WORK ORDER:
Write out exactly the lines from the one holding "You are a GUI" to the last line of the entries, both ends included and nothing else, without the pictures.

-------- DATASET ENTRIES --------

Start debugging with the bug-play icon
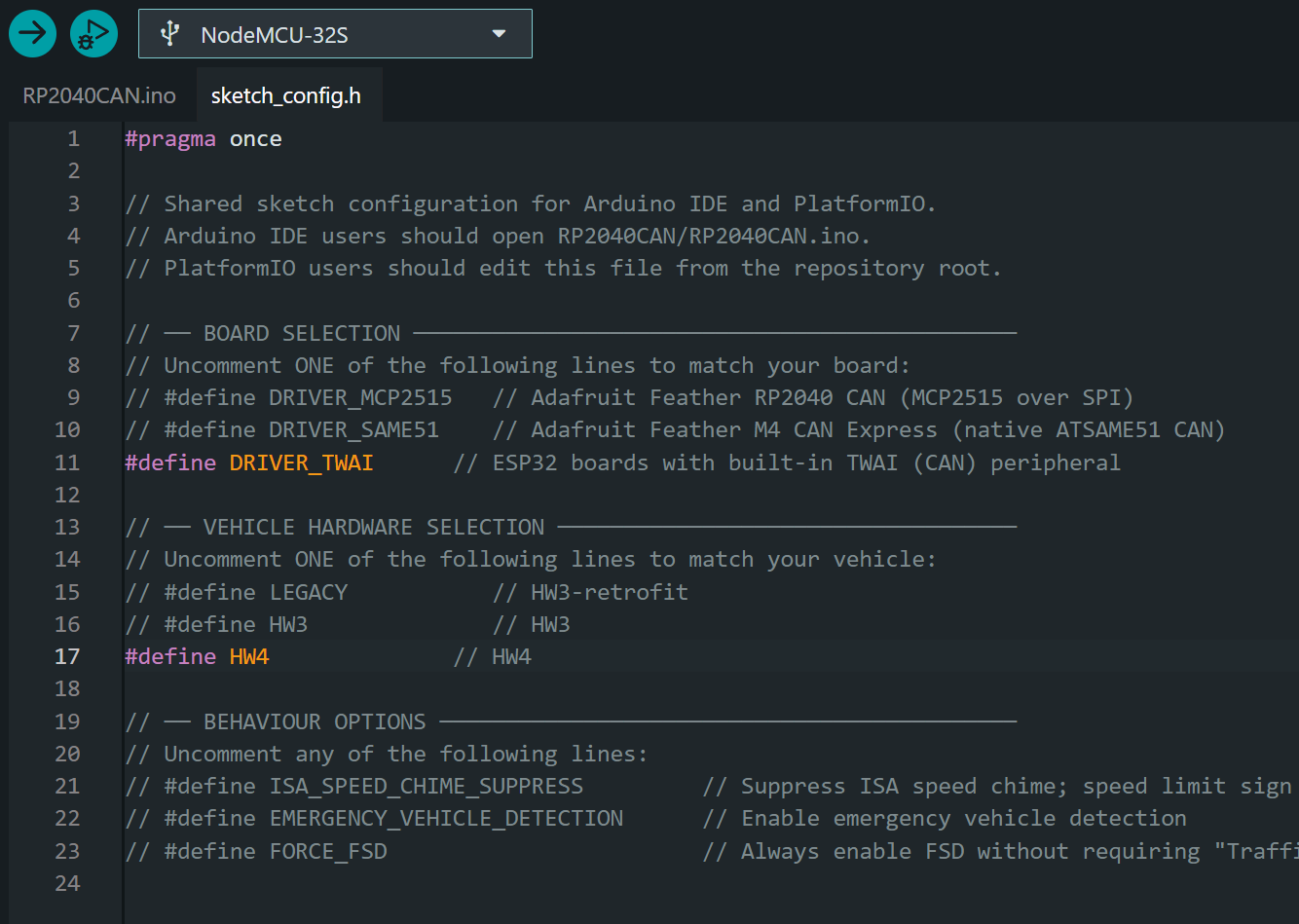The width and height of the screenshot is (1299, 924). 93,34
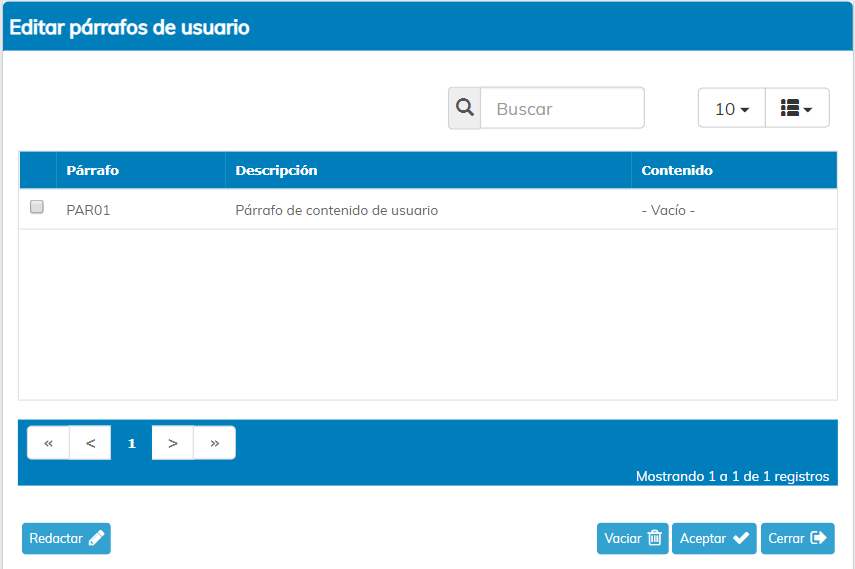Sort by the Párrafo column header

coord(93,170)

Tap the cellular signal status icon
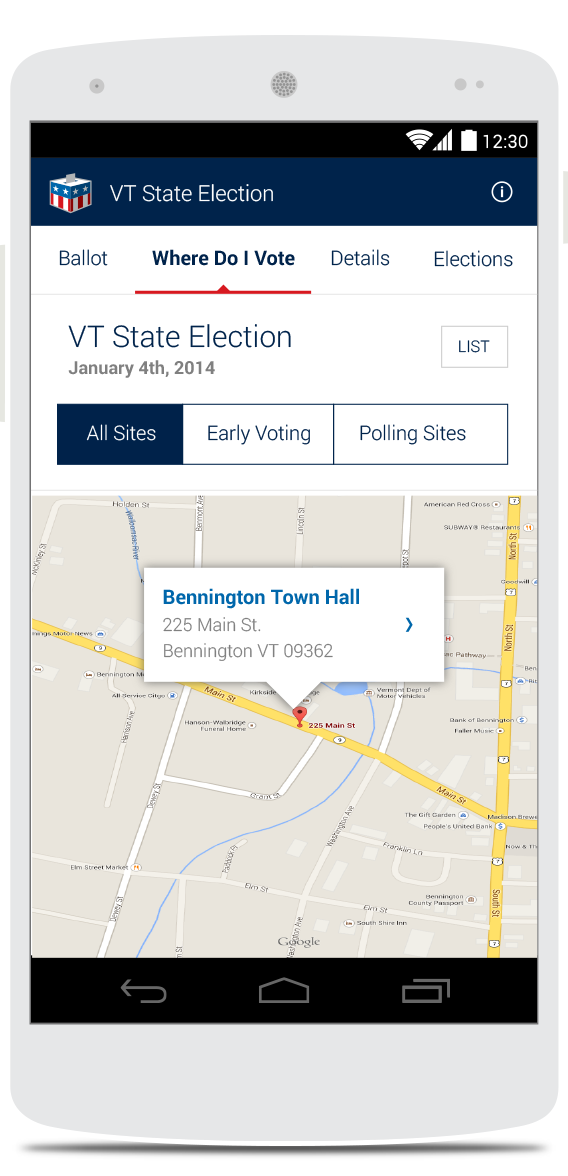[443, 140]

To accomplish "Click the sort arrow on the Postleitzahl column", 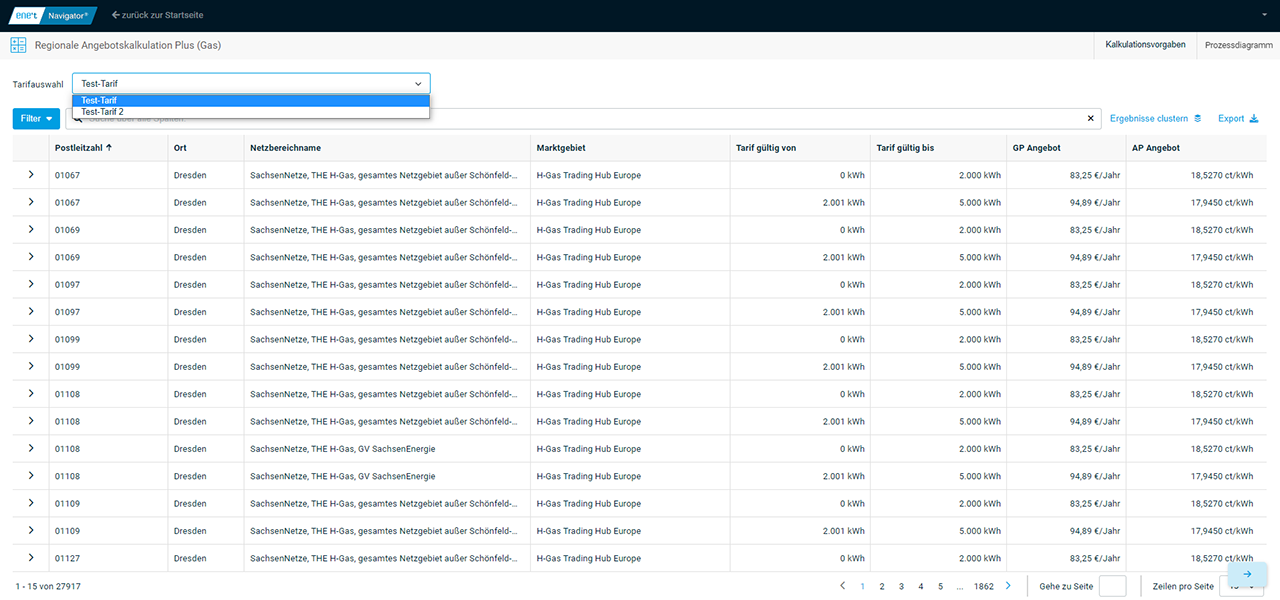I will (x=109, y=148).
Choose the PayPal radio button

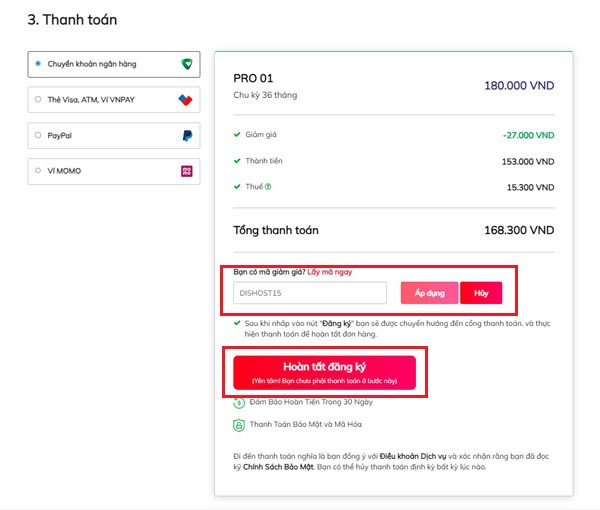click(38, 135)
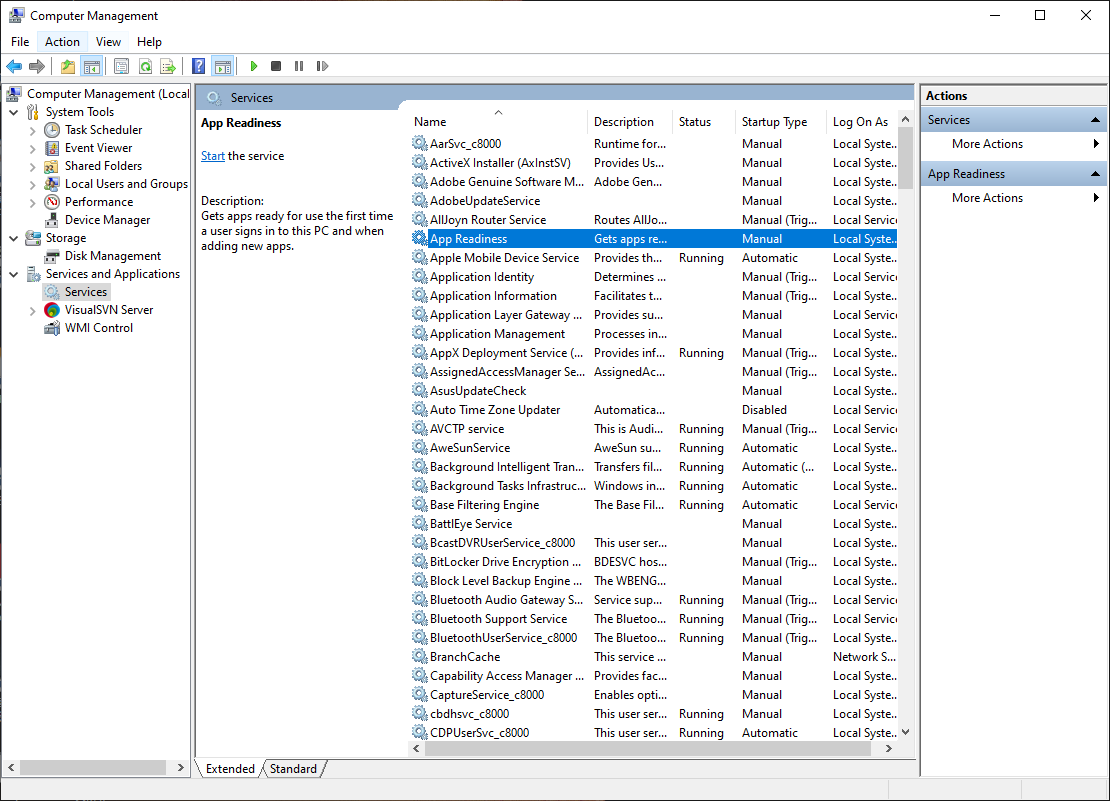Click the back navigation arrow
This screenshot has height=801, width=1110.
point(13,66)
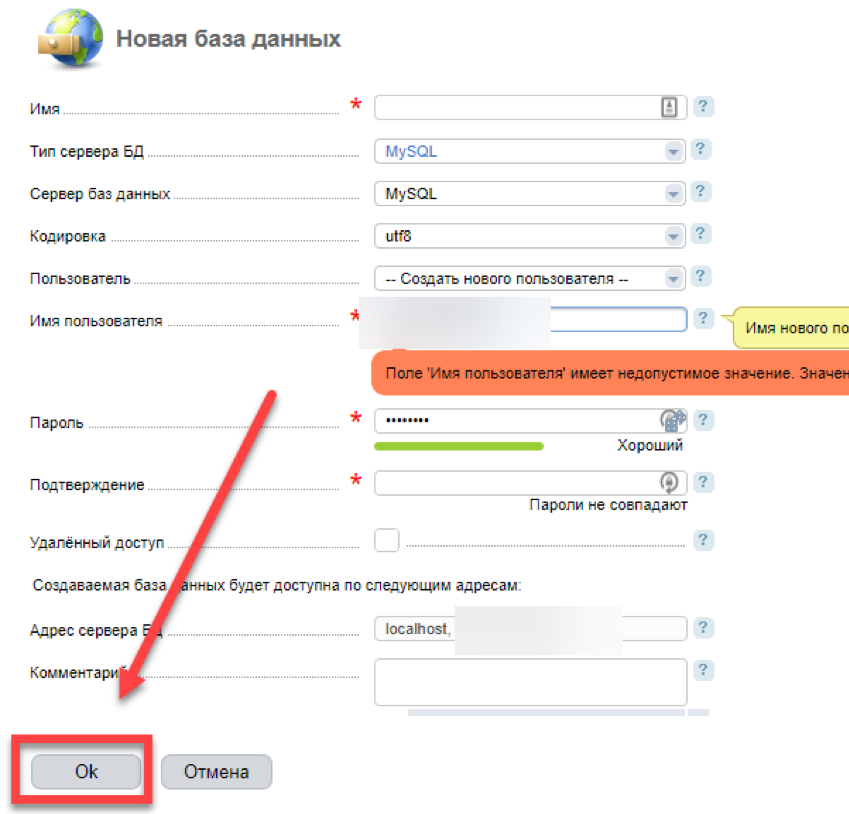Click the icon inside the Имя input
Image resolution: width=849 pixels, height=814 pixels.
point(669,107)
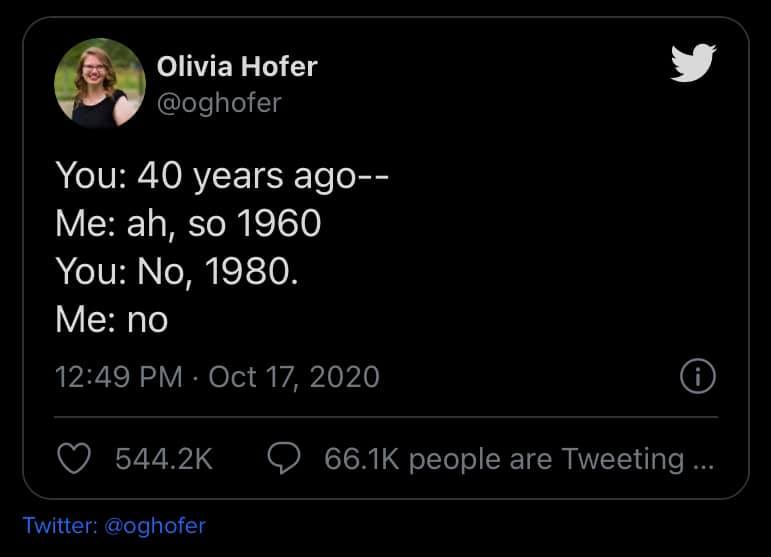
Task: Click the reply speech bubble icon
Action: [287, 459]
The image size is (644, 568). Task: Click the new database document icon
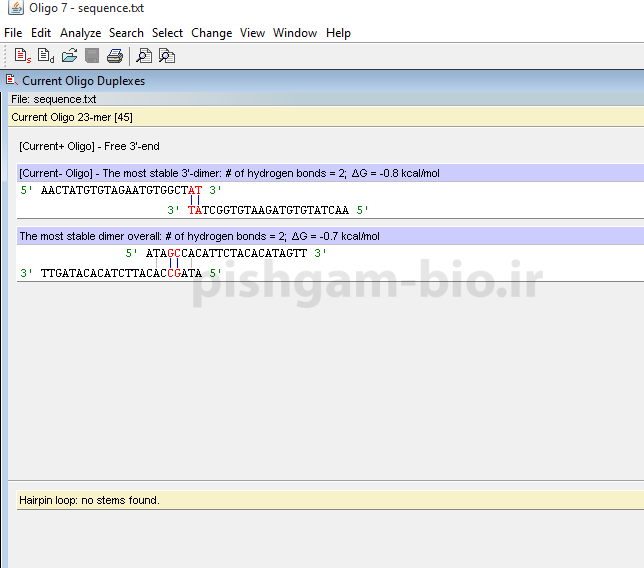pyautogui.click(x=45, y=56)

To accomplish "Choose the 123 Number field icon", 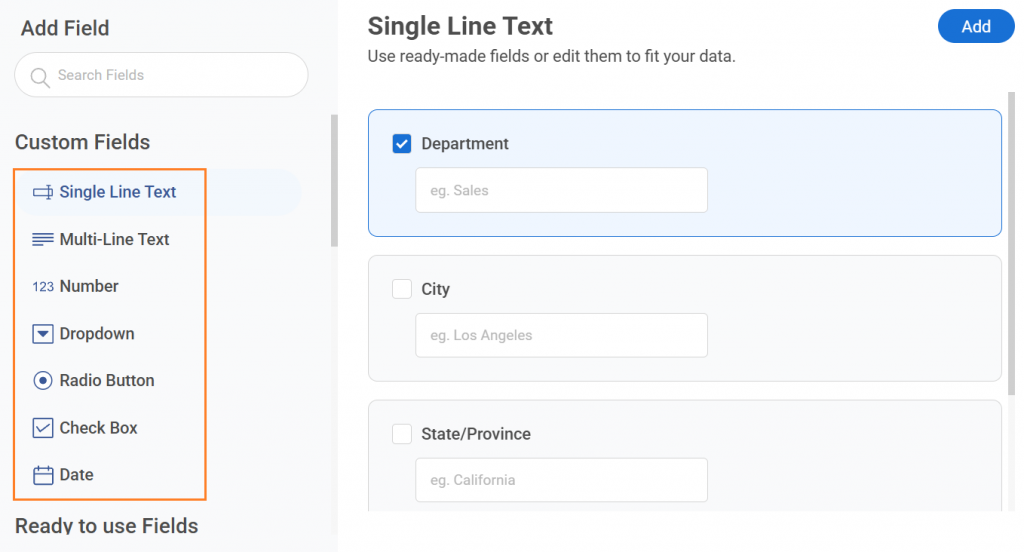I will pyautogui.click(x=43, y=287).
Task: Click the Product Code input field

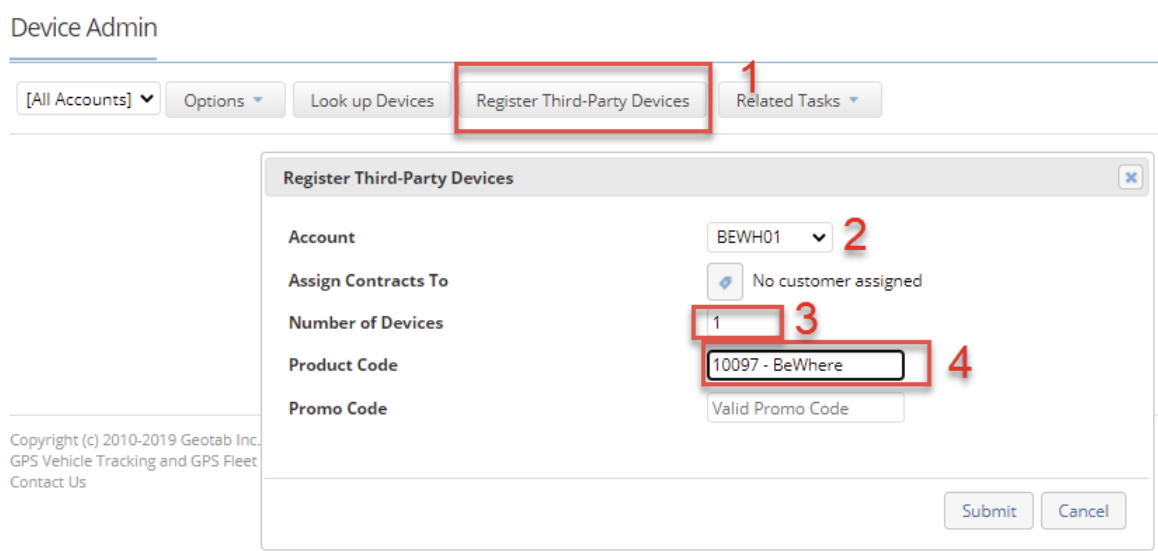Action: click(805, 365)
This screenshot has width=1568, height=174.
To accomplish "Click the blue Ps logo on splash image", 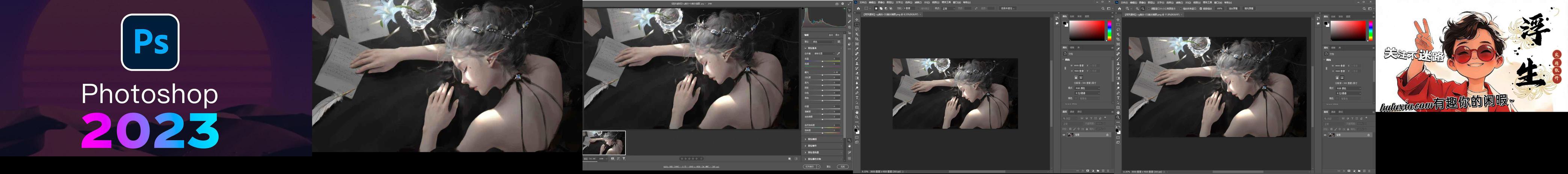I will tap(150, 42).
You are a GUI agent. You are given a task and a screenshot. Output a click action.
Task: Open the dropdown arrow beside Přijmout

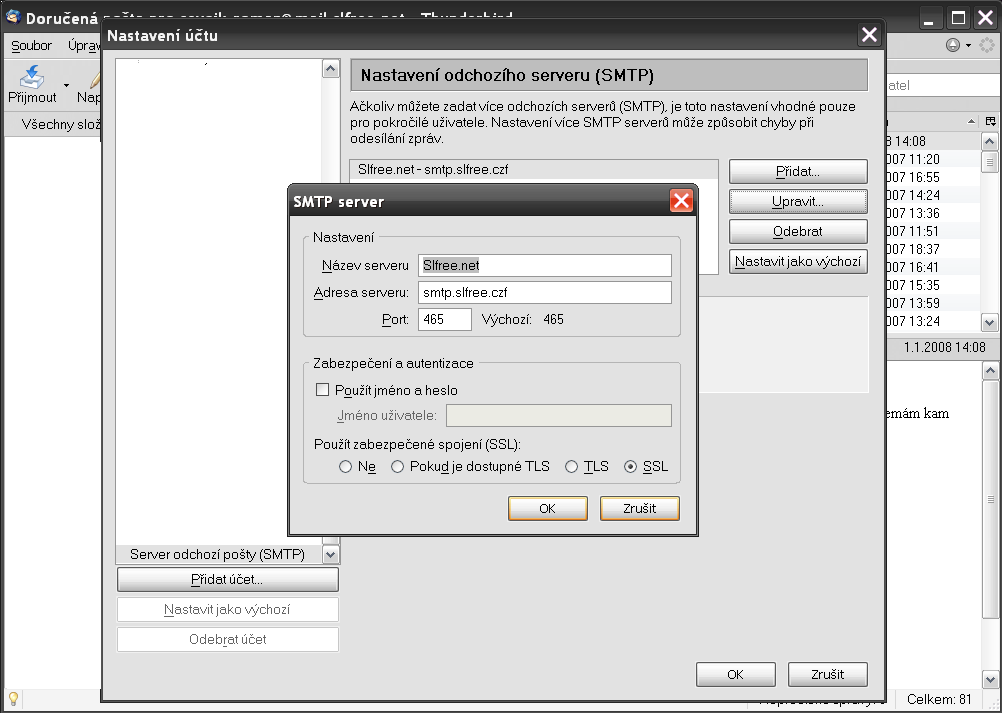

--------

THE COMPLETED TASK:
You are a GUI agent. You are given a task and a screenshot. Output a click action.
Task: Open the dropdown arrow beside Přijmout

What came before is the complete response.